The “russian roulette” clause deals with the interest of resolving a deadlock situation in a 50:50 corporate joint venture or in a majority/minority corporate joint venture. By virtue of this clause one party offers either to buy the shares of the other party or to sell its own shares to the other party at the same price. On the assumption that the receiving party may either accept or reverse the offer at the same price, the offering party is exposed to the risk of being forced to buy out its partner’s shares or to exit the company due to the reversal mechanism. On October 19th, 2017, the Court of Rome upheld the validity of the “russian roulette” clause, rejecting the arguments advanced by the applicant.

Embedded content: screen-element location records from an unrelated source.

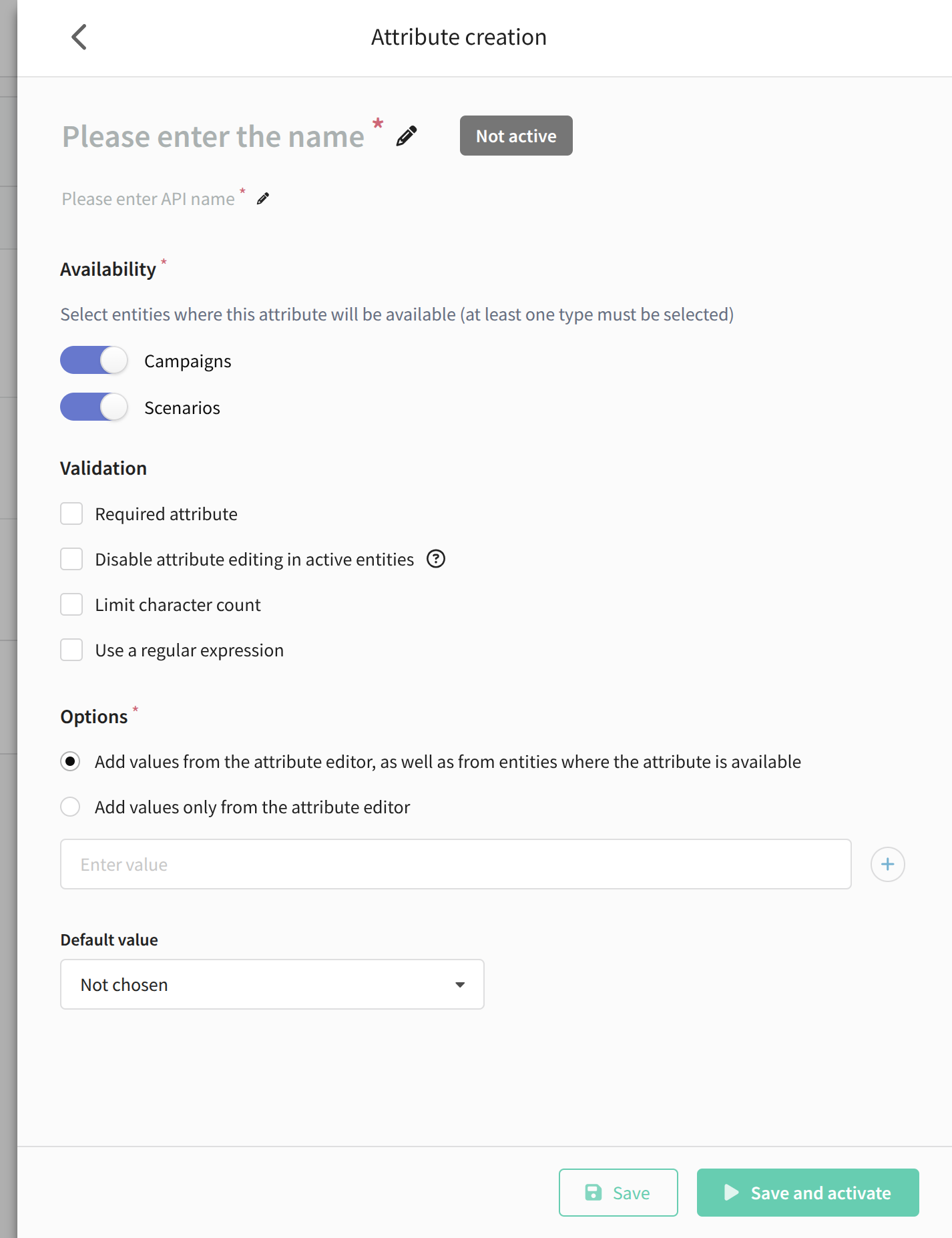
Task: Click the small pencil beside API name
Action: click(263, 198)
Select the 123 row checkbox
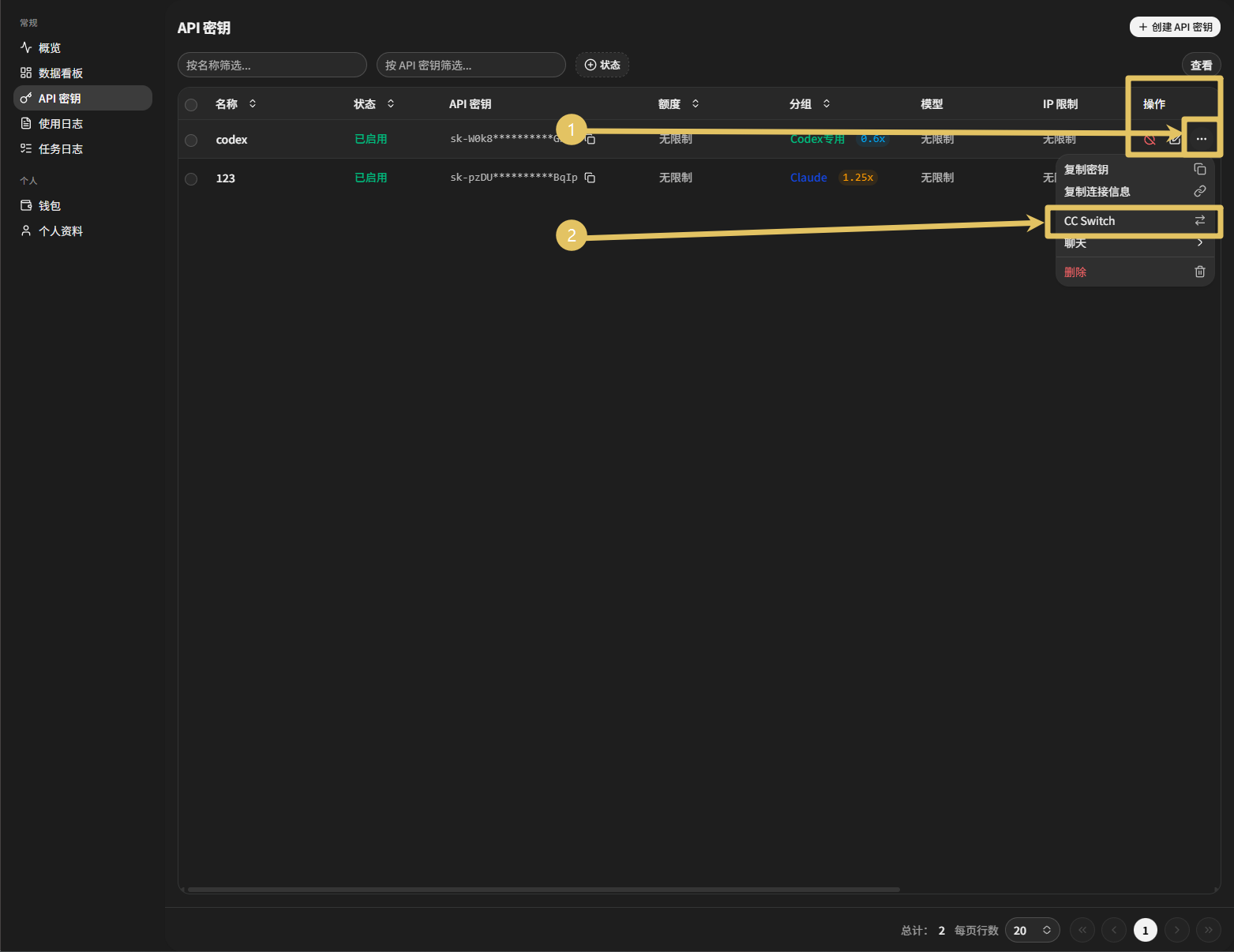The height and width of the screenshot is (952, 1234). (191, 178)
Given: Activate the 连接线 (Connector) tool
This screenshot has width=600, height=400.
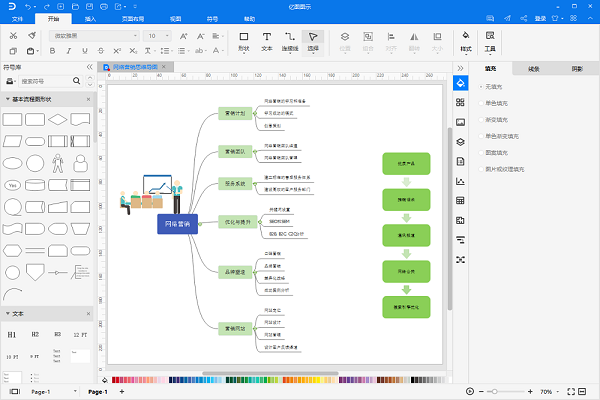Looking at the screenshot, I should point(289,39).
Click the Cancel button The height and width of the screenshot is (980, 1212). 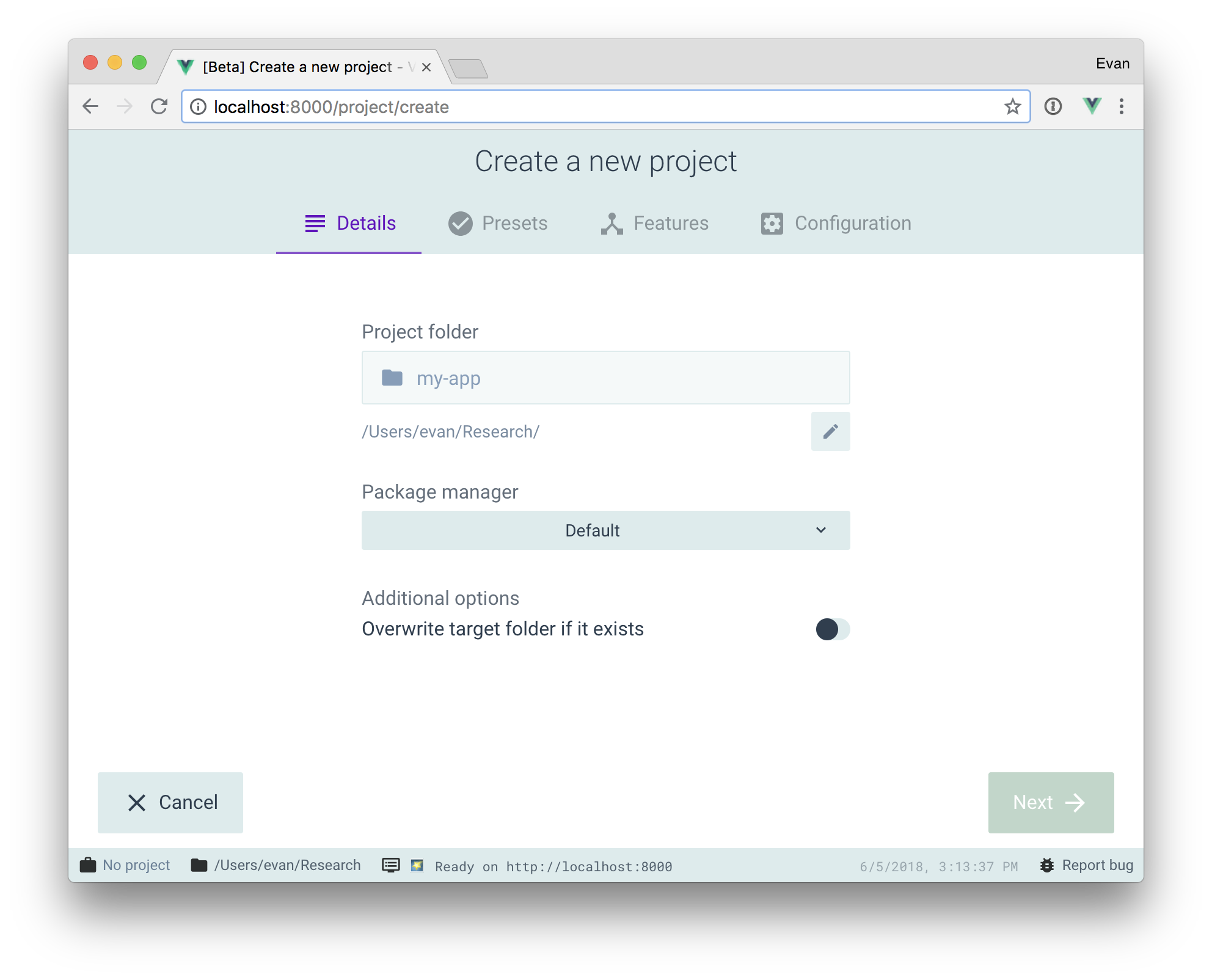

The applicant’s claim on the invalidity of the clause due to the uncertainty of the subject of the contract, as a result of the power of one party to arbitrarily determine the shares market value, was rejected. The Court stated that the faculty either to buy or sell the shares ensures the balance of power and legal protection among the negotiating parties. Indeed, the receiving party has the unquestionable right to either accept the offer, in case of overestimation of the market value of the participation, or reverse it at the same price, in case of underestimation of the latter. Therefore, the equal treatment of all parties is ensured and it is not required the fair-compensation of the selling party so that it receives as a share price at least the amount that could have been obtained through the company’s liquidation (pursuant to article 2437ter of the Italian Civil Code).
Furthermore, the Court held that the “russian roulette” clause complies with certain statutory rules, including the prohibition of the so called “leonine agreement” (it. “patto leonino”), provided under article 2265 of the Italian Civil Code, not being intended the above mentioned clause to make one party entitled not to share profits or business risk.